PROBLEM REQUIREMENTS.
Drop every image and restate the entries below word for word.

------

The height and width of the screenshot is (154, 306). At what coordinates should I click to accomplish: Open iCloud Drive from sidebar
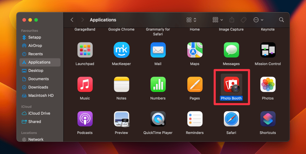[39, 113]
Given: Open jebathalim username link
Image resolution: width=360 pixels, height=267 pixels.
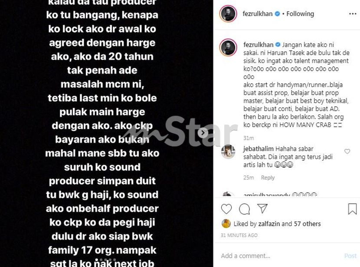Looking at the screenshot, I should [x=259, y=149].
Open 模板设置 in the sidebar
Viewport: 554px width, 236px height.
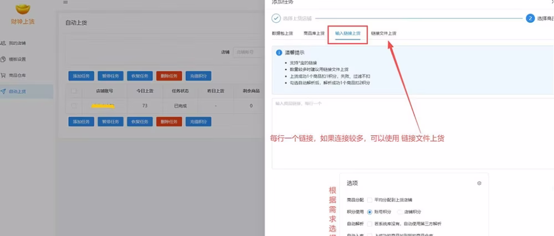[x=17, y=59]
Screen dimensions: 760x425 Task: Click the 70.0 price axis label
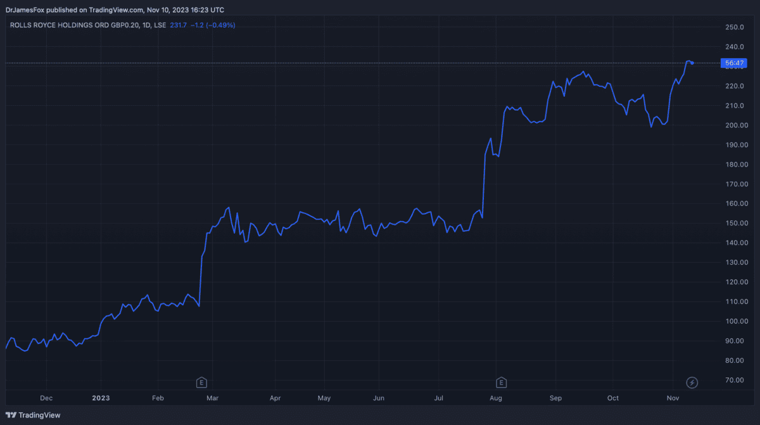pyautogui.click(x=734, y=380)
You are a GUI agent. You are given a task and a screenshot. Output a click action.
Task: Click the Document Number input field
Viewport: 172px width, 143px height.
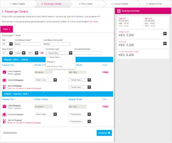click(88, 53)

------

YOUR SOLUTION.
The height and width of the screenshot is (154, 306). At what coordinates should I click to accomplish: Open iCloud Drive from sidebar
[39, 113]
Given: Open jebathalim username link
Image resolution: width=360 pixels, height=267 pixels.
Looking at the screenshot, I should [x=259, y=149].
Open 模板设置 in the sidebar
Viewport: 554px width, 236px height.
[x=17, y=59]
Screen dimensions: 760x425 Task: Click the 70.0 price axis label
pyautogui.click(x=734, y=380)
You are a GUI agent. You are given a task and a screenshot. Output a click action.
Task: Click the Document Number input field
Viewport: 172px width, 143px height.
click(88, 53)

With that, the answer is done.